Still no luck running purpose-built 1.3 against HDP 2.2 after following all the instructions. Anyone else faced this issue?

On Mon, Mar 16, 2015 at 8:53 PM, Bharath Ravi Kumar <reachbach@gmail.com> wrote:
Hi Todd,

Thanks for the help. I'll try again after building a distribution with the 1.3 sources. However, I wanted to confirm what I mentioned earlier:  is it sufficient to copy the distribution only to the client host from where  spark-submit is invoked(with spark.yarn.jar set), or is there a need to ensure that the entire distribution is deployed made available pre-deployed on every host in the yarn cluster? I'd assume that the latter shouldn't be necessary.

On Mon, Mar 16, 2015 at 8:38 PM, Todd Nist <tsindotg@gmail.com> wrote:
Hi Bharath,

I ran into the same issue a few days ago, here is a link to a post on Horton's fourm.  http://hortonworks.com/community/forums/search/spark+1.2.1/

Incase anyone else needs to perform this these are the steps I took to get it to work with Spark 1.2.1 as well as Spark 1.3.0-RC3:

1. Pull 1.2.1 Source
2. Apply the following patches
a. Address jackson version, https://github.com/apache/spark/pull/3938
b. Address the propagation of the hdp.version set in the spark-default.conf, https://github.com/apache/spark/pull/3409
3. build with $SPARK_HOME./make-distribution.sh –name hadoop2.6 –tgz -Pyarn -Phadoop-2.4 -Dhadoop.version=2.6.0 -Phive -Phive-thriftserver -DskipTests package

Then deploy the resulting artifact => spark-1.2.1-bin-hadoop2.6.tgz following instructions in the HDP Spark preview http://hortonworks.com/hadoop-tutorial/using-apache-spark-hdp/

FWIW spark-1.3.0 appears to be working fine with HDP as well and steps 2a and 2b are not required.

HTH

-Todd


On Mon, Mar 16, 2015 at 10:13 AM, Bharath Ravi Kumar <reachbach@gmail.com> wrote:
Hi,

Trying to run spark ( 1.2.1 built for hdp 2.2) against a yarn cluster results in the AM failing to start with following error on stderr:
Error: Could not find or load main class org.apache.spark.deploy.yarn.ExecutorLauncher
An application id was assigned to the job, but there were no logs.

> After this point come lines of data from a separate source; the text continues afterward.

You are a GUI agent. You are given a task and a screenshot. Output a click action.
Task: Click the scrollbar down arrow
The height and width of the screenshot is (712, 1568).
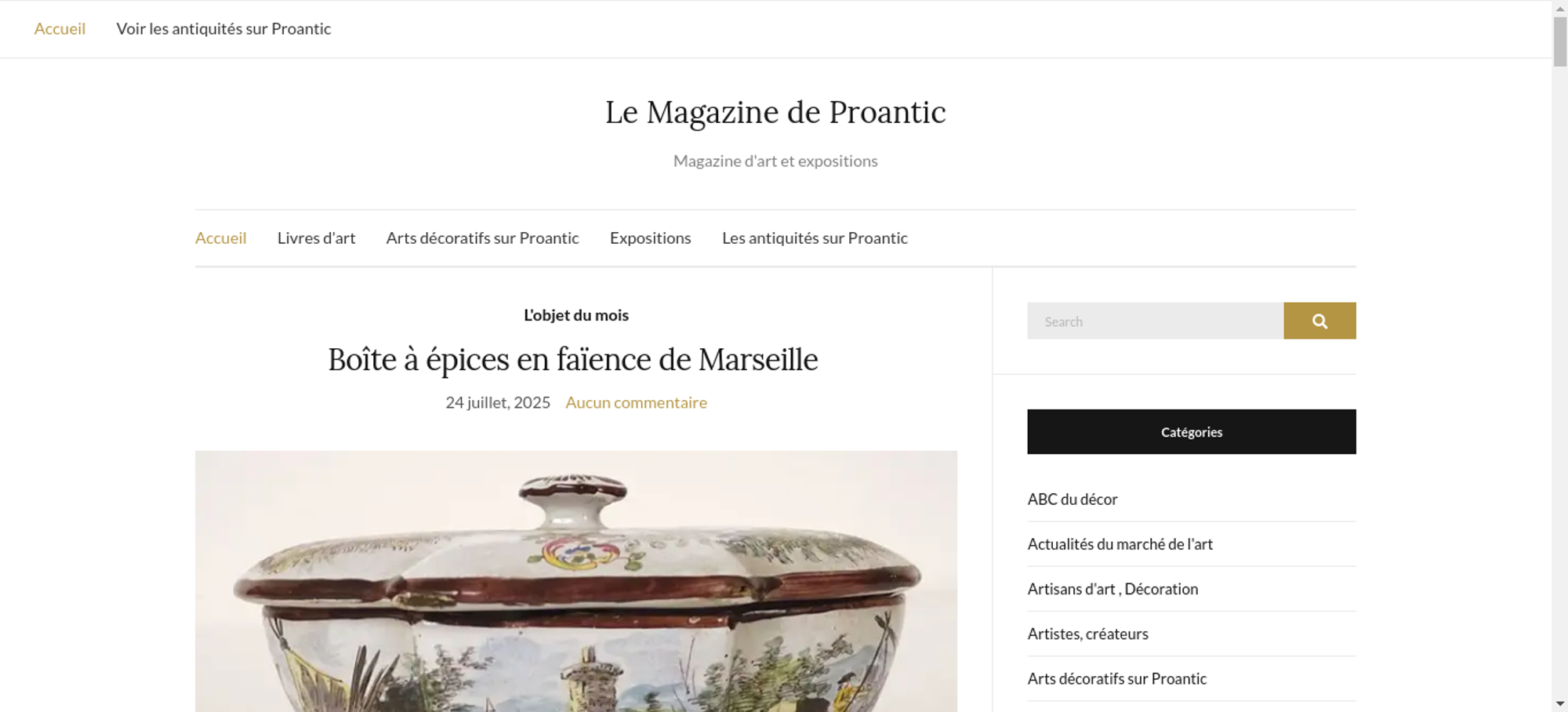1559,703
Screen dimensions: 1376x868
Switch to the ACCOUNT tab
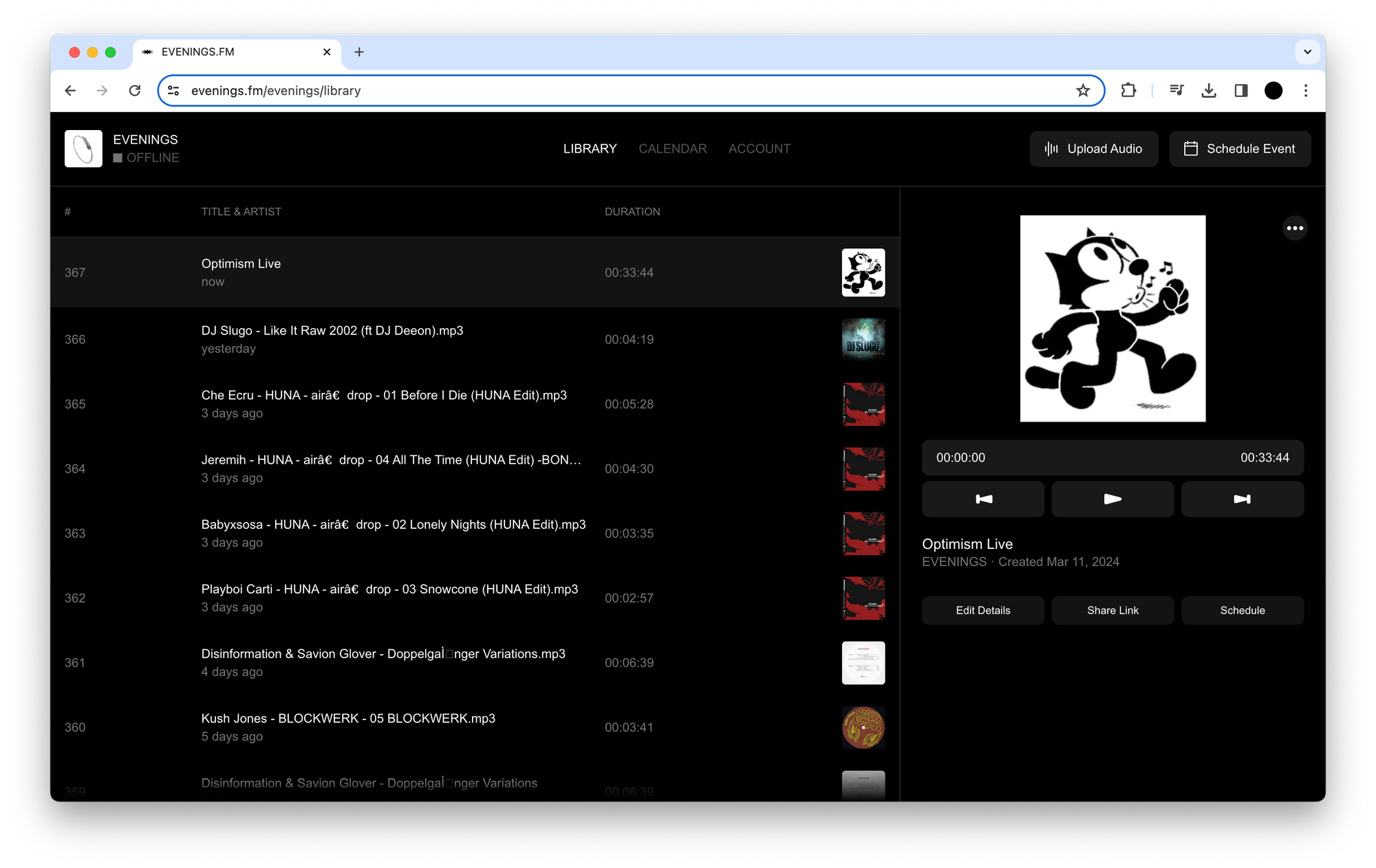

Note that the spark distribution has not been "installed" on every host in the cluster and the aforementioned spark build was copied to one of the hadoop client hosts in the cluster to launch the
job. S
park-submit was run with --master yarn-client and spark.yarn.jar was set to the assembly jar from the above distribution. Switching the spark distribution to the HDP recommended version
and following the instructions on this page did not fix the problem either. Any idea what may have caused this error ?

Thanks,
Bharath